A close acquaintance of mine has this stuffed giraffe named Pokey that she wears like a Lone Ranger mask on her forehead the morning after a stern drunk. She says it works wonders. I say it works wonders only when followed by exhilarating morning sex in a walk-in closet dubbed "The Bone Zone." Making use of the Bone Zone in the morning is tantamount to slamming three cups of coffee. Wears off in about the same amount of time, too -- but at least you got laid, baby.
Soldiers of Fortune
Per my friend Jason, whose bro recently returned from a tour of duty in Iraq: "My little brother's got probably the best overall hangover cure, thanks to Uncle Sam. Apparently he and his [Army] Ranger buddies would come in the morning after a royal bender and grab saline IVs from the medics, inject their forearms and squeeze the hell out of the IV bag -- basically rehydrating in under a minute. The downside is if you place the needle badly, you get a grapefruit-size purple bruise that lasts a week. When they're really on the go, they just tuck another bag in their armpit; and if the hangover starts hitting again they give a squeeze. Ever since he told me about it -- and he swears it's the miracle cure -- I've been wondering how civilians can get in on the action."
Sublingual Vitamin B12 Lozenges
Whoever decided it was a savvy idea to move cyanocobalamin, a.k.a. vitamin B12, from horse-pill form to tasty flavored lozenge ought to be lynched. What was once a failsafe slice of damn fine, neon-green-piss-inducing therapy is now by and large wasted in a pool of saliva that either never makes it down one's throat or takes way too long to get there. Lozenge, shmozenge -- we're not fucking babies, we're drunks. Give us back our horse pills.

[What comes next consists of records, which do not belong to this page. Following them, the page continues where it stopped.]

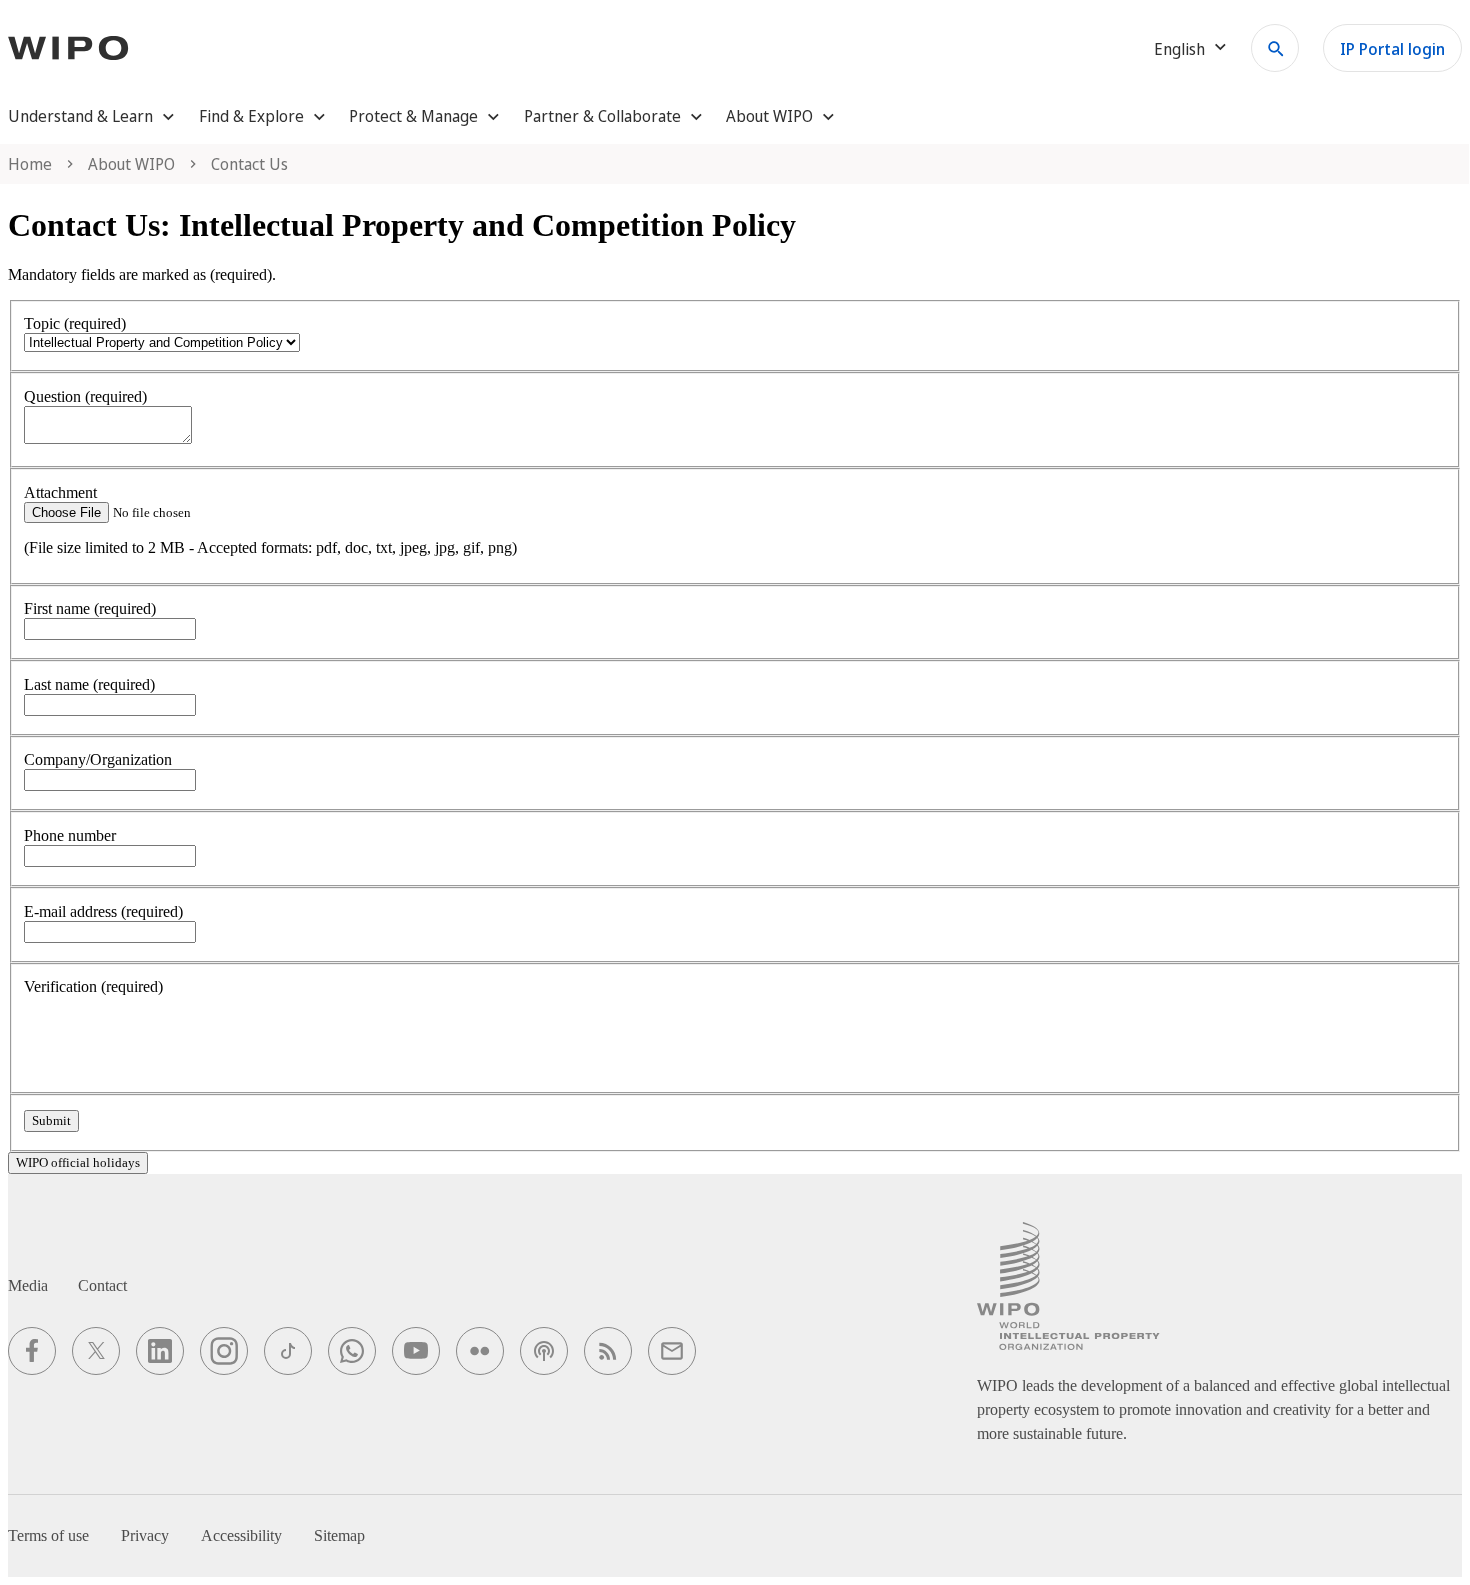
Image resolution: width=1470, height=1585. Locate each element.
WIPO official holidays (78, 1162)
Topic (75, 323)
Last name (89, 684)
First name (90, 608)
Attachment (60, 492)
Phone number (70, 835)
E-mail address (103, 911)
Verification (93, 986)
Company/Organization (98, 759)
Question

Glaceau Stress B Lemon-Lime Vitamin Water
Who'da thunk we'd have to resort to a liquid to replace the brute force of our erstwhile horse pills. Not I. But call me a convert: This vitamin water -- spiked with vitamin B's 2, 3, 5, 6 and 12 (not to mention a pinch each of St. John's wort and kava kava) -- is almost as good as the B12 of yore. Almost.
Chopped Banana, Cabbage and Tomato Salad
Not as appetizing as, say, a meatball grinder, but if you want natural, this remedy's for you. These are the three fruits and vegetables universally believed to have the most effective anti-booze attributes. Tomatoes and bananas go surprisingly well together, especially with poppy-seed dressing -- but eating raw cabbage is like teething on leather. Best when combined with a remedy like...
The Republican Workout
You sell junk bonds and/or Christianity, and you've only 45 minutes to right the ship the day after a very unholy broth of bourbon and boinkin'. Where you gon' go? The steam room of your local downtown YMCA or white-collar athletic club. Very simple, really: The steam causes you to sweat out nasty toxins, which you in turn replace with revitalizing liquids, such as Propel Fitness Water or V8.
Invented in 1906 in rural North Carolina, this archduke of synthetic hangover cures looks like, tastes like and is packaged (in gum wrappers) like cocaine. But, unlike Morning Relief, the results are more level and sustained, if still a smidge cracklike. Why? Because BC Powder eases the throttle on caffeine dosage while smartly including a heaping helping of potassium, a natural booze combatant. Bonus faux drug-dealer attribute: The contents of one box equal roughly one eightball. Sell at your own risk. (Attention North Carolina hoops fans: BC Powder is the "Offical Pain Reliever" of the Tar Heel Sports Network.)
Pho Vietnamese Noodle Soup and a Blowjob
Sucking, searing proof of the overriding lesson of hangover cures: To each his own. One of my two brothers (see if you can guess which one, Mom!), swears the soup/head combo (which he collectively refers to as "Bijou Phillips") is the crème de la crème. "They're hot, soothing and orgasmic," he says, "depending upon the Vietnamese restaurant."
The most seasoned drunkard in America is a burly Midwestern newspaper editor we'll call "Pete," who offers the following winning formula for drinking immortality: "My biggest cure for a hangover is sleeping in and showing up late for work. But I usually don't get hangovers; I try to keep my body jammed full of toxins at all times so it isn't a shock when I drink too much Jamieson."